Web Agents with World Models: Learning and Leveraging Environment Dynamics in Web Navigation
Hyungjoo Chae, Namyoung Kim, Kai Tzu-iunn Ong, Minju Gwak, Gwanwoo Song, Jihoon Kim, Sunghwan Kim, Dongha Lee, Jinyoung Yeo
TL;DR
This work identifies a critical gap in LLM-based web agents: the absence of world models that anticipate the outcomes of actions. It introduces World-Model-Augmented (WMA) web agents, which learn transition-focused environment dynamics and use a frozen policy model to simulate future observations and estimate rewards before acting. By training a dedicated world model with transition-focused observation abstractions and performing inference-time policy optimization, the approach achieves notable gains in WebArena and surpasses prior SOTA on Mind2Web, while substantially reducing exploration cost and time compared to tree-search baselines. The findings demonstrate the practical value of incorporating world models into web navigation and offer a foundation for future multimodal extensions and self-refinement strategies.
Abstract
Large language models (LLMs) have recently gained much attention in building autonomous agents. However, the performance of current LLM-based web agents in long-horizon tasks is far from optimal, often yielding errors such as repeatedly buying a non-refundable flight ticket. By contrast, humans can avoid such an irreversible mistake, as we have an awareness of the potential outcomes (e.g., losing money) of our actions, also known as the "world model". Motivated by this, our study first starts with preliminary analyses, confirming the absence of world models in current LLMs (e.g., GPT-4o, Claude-3.5-Sonnet, etc.). Then, we present a World-model-augmented (WMA) web agent, which simulates the outcomes of its actions for better decision-making.
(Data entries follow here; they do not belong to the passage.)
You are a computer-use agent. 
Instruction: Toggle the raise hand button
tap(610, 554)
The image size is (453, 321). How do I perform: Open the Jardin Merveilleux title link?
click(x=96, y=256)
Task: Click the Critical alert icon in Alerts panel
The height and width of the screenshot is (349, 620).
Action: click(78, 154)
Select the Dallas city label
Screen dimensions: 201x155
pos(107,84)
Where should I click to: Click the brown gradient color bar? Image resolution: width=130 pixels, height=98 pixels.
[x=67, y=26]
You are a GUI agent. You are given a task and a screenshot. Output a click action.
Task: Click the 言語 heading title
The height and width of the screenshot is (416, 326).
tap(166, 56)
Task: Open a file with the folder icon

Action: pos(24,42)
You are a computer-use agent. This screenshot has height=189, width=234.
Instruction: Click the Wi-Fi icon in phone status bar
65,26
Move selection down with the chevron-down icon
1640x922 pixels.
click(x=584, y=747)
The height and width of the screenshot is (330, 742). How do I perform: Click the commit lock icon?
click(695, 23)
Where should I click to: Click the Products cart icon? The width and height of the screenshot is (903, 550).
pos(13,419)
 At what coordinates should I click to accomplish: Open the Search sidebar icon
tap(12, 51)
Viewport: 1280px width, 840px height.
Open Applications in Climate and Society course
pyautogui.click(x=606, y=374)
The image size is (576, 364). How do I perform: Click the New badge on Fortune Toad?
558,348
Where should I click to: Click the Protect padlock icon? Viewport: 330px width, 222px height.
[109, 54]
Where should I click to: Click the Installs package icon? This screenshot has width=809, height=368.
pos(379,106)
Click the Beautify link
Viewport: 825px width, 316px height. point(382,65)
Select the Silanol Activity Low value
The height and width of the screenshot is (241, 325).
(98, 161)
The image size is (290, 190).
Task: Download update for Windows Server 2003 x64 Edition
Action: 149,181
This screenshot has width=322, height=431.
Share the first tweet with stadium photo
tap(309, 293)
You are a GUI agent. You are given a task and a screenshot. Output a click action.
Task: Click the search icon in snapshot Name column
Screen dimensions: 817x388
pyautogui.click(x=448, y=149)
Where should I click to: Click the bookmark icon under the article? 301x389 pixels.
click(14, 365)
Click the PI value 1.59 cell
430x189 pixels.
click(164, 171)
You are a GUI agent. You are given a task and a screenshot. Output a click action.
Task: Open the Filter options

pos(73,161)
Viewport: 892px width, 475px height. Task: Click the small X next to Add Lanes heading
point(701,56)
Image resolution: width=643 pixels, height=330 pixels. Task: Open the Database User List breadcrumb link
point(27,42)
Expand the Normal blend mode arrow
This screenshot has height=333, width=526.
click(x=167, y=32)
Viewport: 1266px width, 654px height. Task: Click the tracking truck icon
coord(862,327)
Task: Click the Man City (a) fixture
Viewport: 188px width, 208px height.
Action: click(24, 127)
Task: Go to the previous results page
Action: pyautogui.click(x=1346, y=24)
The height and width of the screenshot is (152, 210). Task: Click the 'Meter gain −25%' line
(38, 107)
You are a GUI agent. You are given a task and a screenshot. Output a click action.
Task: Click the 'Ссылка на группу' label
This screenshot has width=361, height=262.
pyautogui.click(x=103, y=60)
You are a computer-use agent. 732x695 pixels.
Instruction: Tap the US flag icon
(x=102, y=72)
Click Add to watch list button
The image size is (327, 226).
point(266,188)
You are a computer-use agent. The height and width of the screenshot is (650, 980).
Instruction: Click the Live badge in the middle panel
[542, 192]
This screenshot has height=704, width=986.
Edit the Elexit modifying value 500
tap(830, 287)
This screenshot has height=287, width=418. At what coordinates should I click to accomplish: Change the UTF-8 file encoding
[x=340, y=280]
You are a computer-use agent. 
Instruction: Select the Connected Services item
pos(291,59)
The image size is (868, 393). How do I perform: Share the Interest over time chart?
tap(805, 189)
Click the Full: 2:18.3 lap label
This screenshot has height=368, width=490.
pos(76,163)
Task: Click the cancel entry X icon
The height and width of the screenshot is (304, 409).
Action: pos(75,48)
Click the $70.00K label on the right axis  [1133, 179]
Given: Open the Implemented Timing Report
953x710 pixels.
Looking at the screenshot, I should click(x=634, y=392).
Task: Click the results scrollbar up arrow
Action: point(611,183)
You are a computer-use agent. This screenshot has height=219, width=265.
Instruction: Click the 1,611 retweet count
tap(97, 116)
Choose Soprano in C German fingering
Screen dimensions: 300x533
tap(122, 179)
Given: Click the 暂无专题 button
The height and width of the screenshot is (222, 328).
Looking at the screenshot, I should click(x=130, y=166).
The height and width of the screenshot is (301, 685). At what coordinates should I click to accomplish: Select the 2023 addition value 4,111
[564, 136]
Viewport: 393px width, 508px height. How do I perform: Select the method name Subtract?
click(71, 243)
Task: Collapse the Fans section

To overcome the challenges in training LLMs as world models predicting next observations, such as repeated elements across observations and long HTML inputs, we propose a transition-focused observation abstraction, where the prediction objectives are free-form natural language descriptions exclusively highlighting important state differences between time steps. Experiments on WebArena and Mind2Web show that our world models improve agents' policy selection without training and demonstrate our agents' cost- and time-efficiency compared to recent tree-search-based agents.